» Written exercise:
Answer these questions about the forum reply:
1. On what date and at what time did Mikhail Pryakhin send his reply?
2. Which two kinds of instances try to reconnect to the old JobManager?
3. According to Nico Kruber, why can't the warnings be avoided, even in an HA setup?

══ Source passage ══

Re: Can't get my job restarted on job manager failures

Mikhail Pryakhin Tue, 20 Jun 2017 09:28:54 -0700

Many thanks Nico!! 

everything is clear now


Kind Regards,
Mike Pryakhin

> On 20 Jun 2017, at 19:24, Nico Kruber <n...@data-artisans.com> wrote:
> 
> yes, this supports my theory: both the ResourceManager and the TaskManager 
> instances are trying to reconnect to the old JobManager to re-establish a 
> link 
> in case of temporary failures.
> * In the best case, the connection is re-established and everything continues.
> * Since your failure is permanent, this is not the case and after some 
> retries, Flink also thinks that ;)
> We can't really avoid the warnings though, even in a HA setup, since the 
> administrator might want to know what is happening and what Flink is doing 
> under the hood.

═══
══ Supplied information ══

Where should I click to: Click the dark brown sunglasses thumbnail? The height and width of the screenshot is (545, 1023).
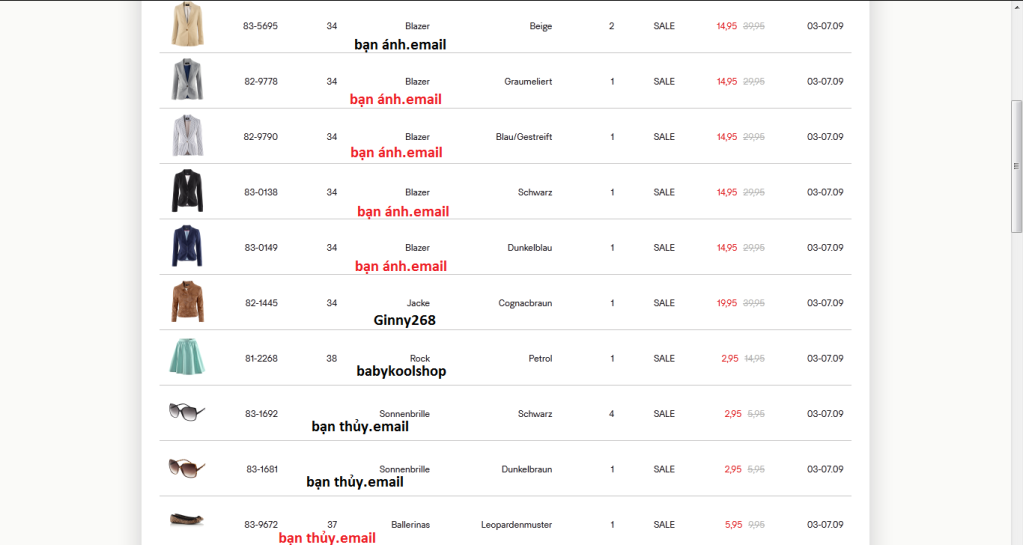(x=187, y=467)
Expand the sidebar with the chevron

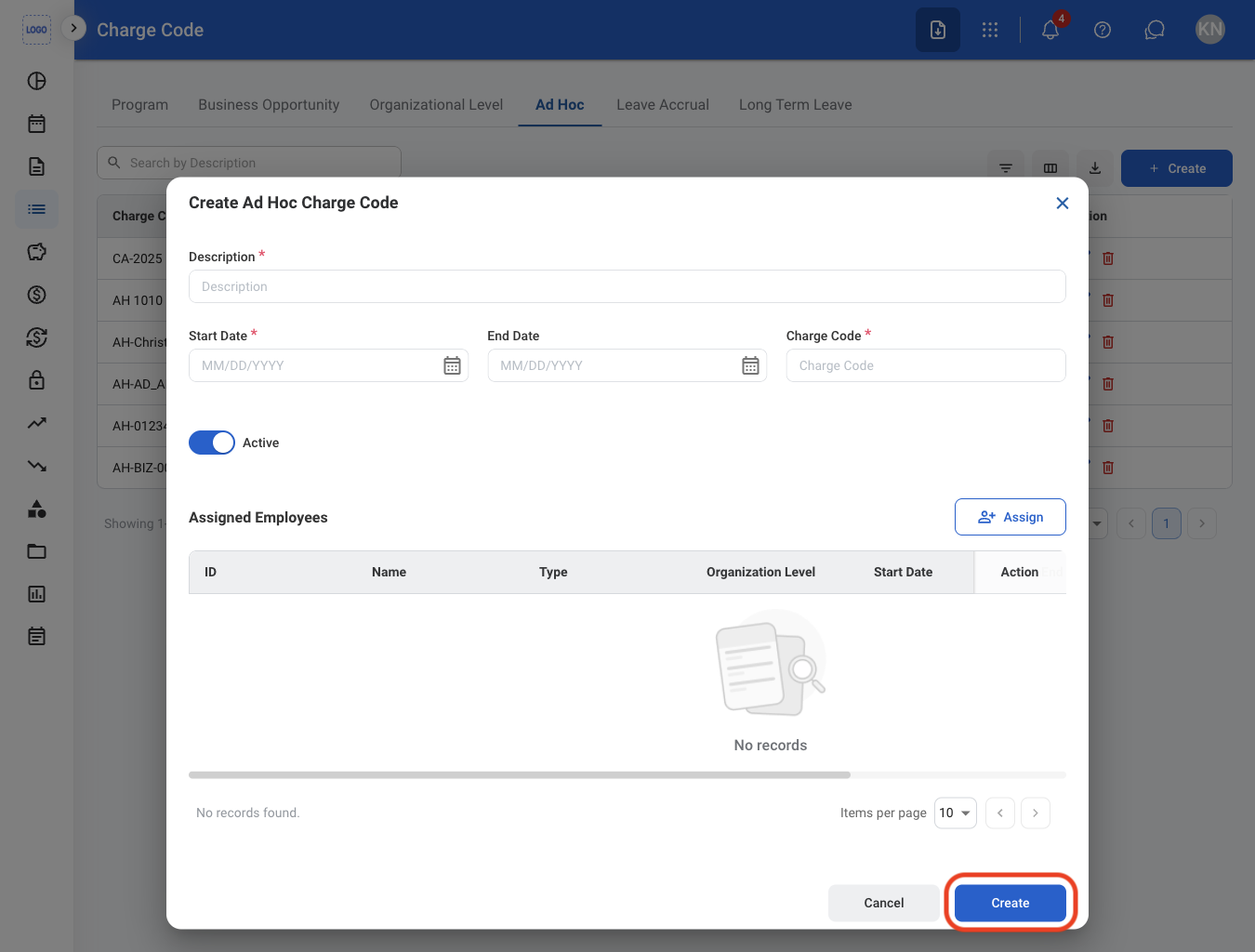coord(73,28)
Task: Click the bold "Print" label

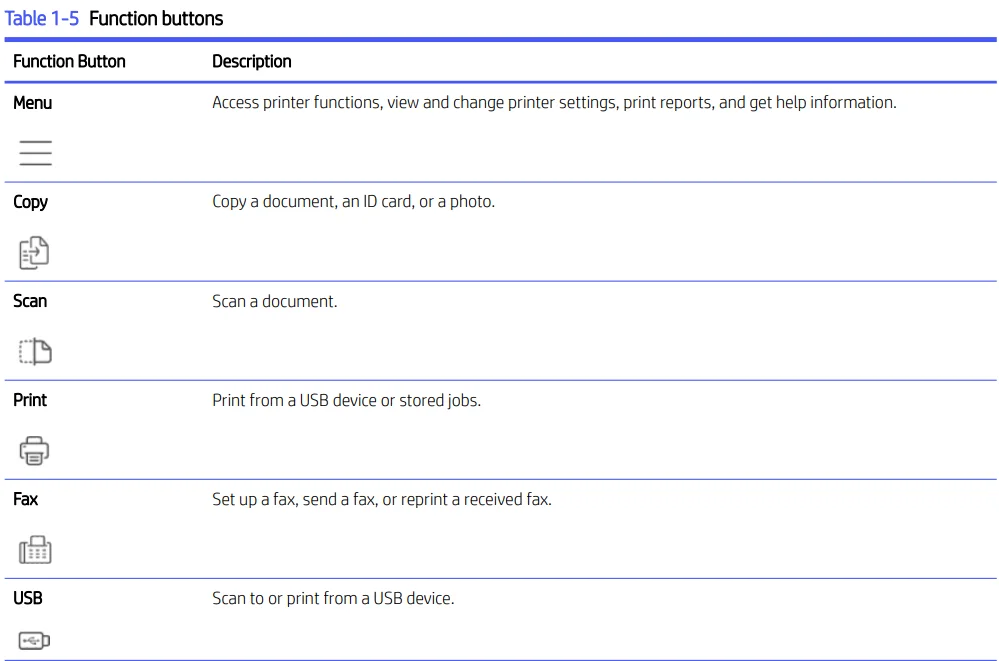Action: click(30, 399)
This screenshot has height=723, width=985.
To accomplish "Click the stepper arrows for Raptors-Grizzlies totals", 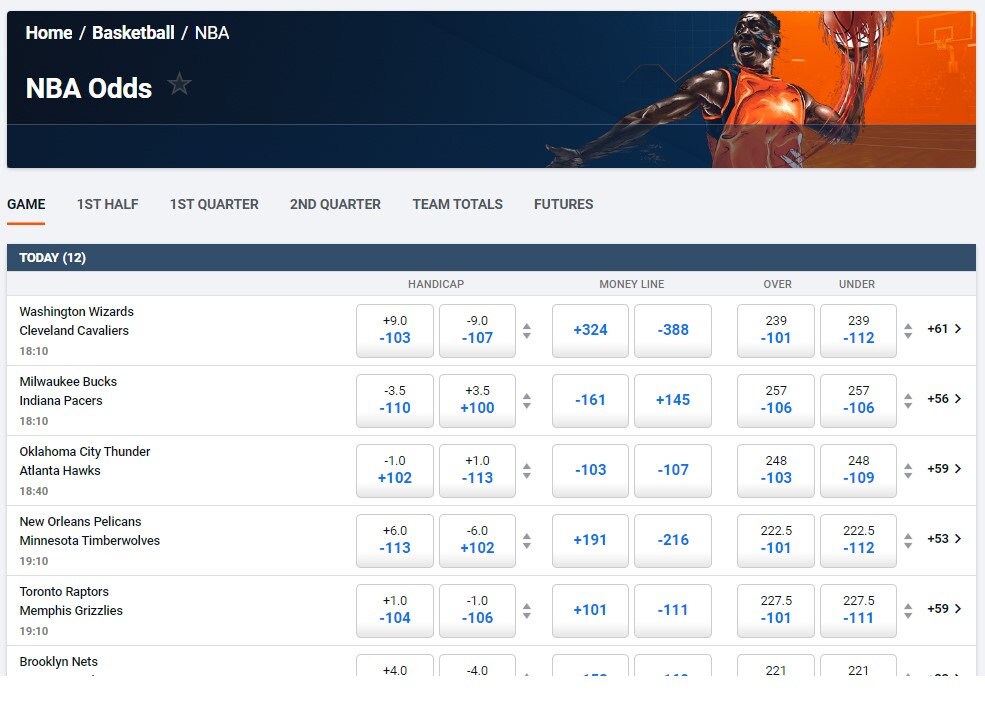I will click(x=907, y=608).
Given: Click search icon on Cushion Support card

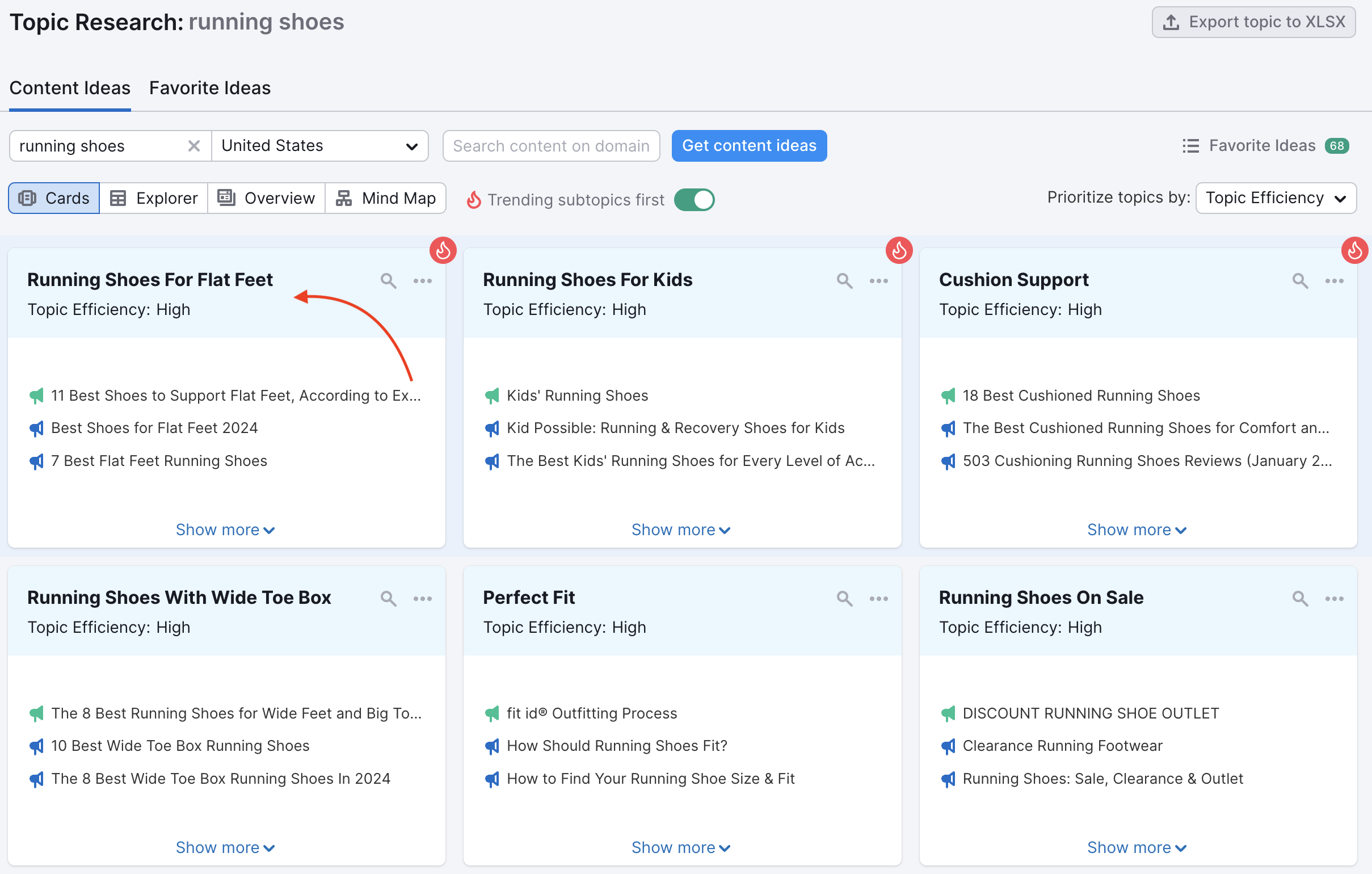Looking at the screenshot, I should point(1299,280).
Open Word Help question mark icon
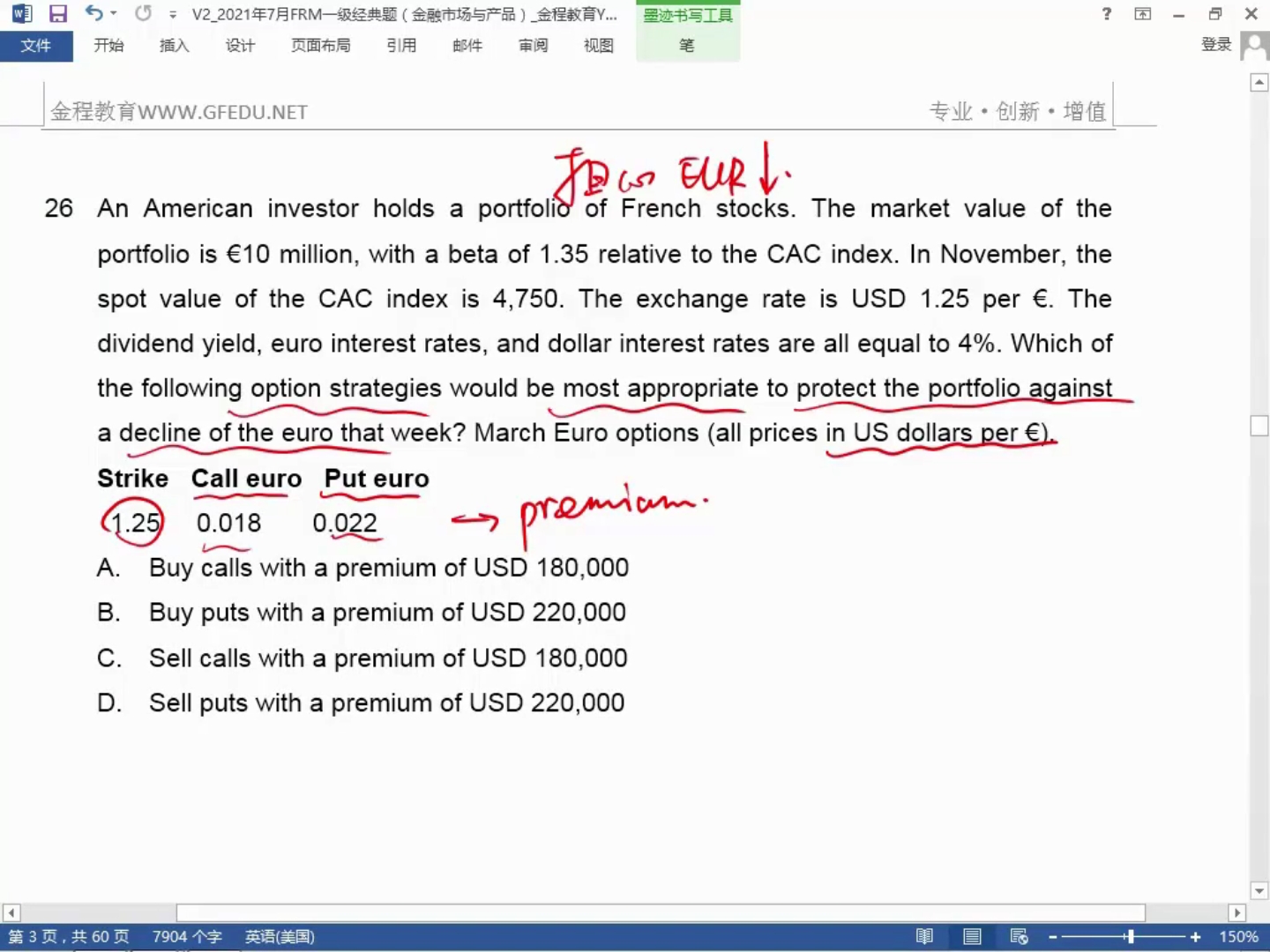Screen dimensions: 1270x952 coord(1107,14)
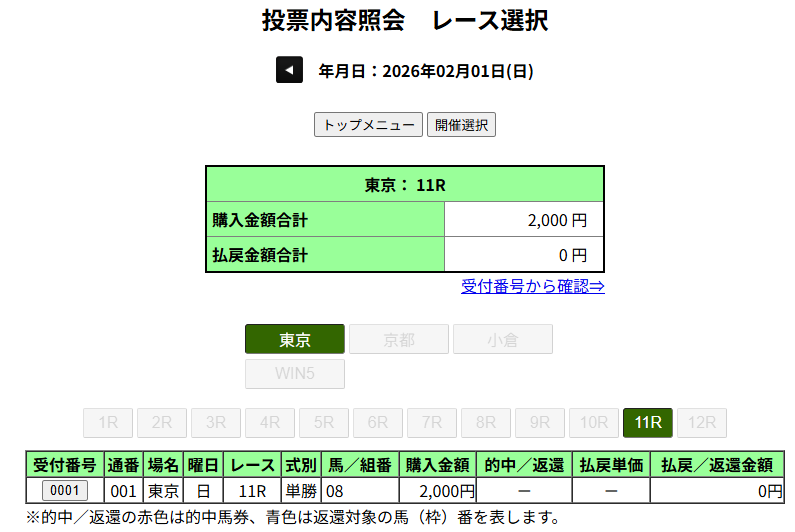This screenshot has height=532, width=795.
Task: Go to race 5R
Action: click(324, 423)
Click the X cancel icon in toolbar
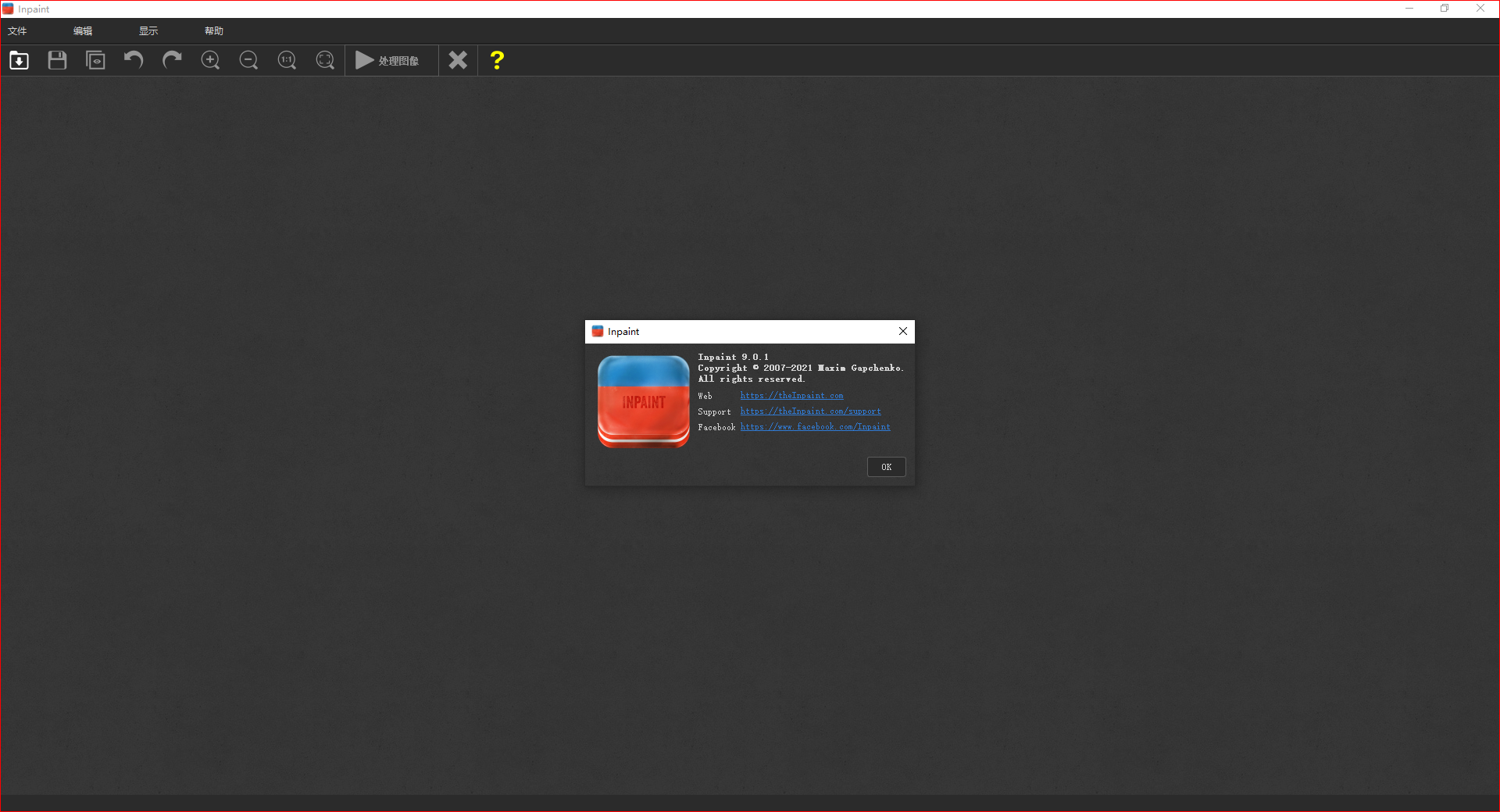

═══

» Reply:
1. Tue, 20 Jun 2017, at 09:28:54 -0700.
2. The ResourceManager and the TaskManager instances.
3. The administrator might want to know what is happening and what Flink is doing under the hood.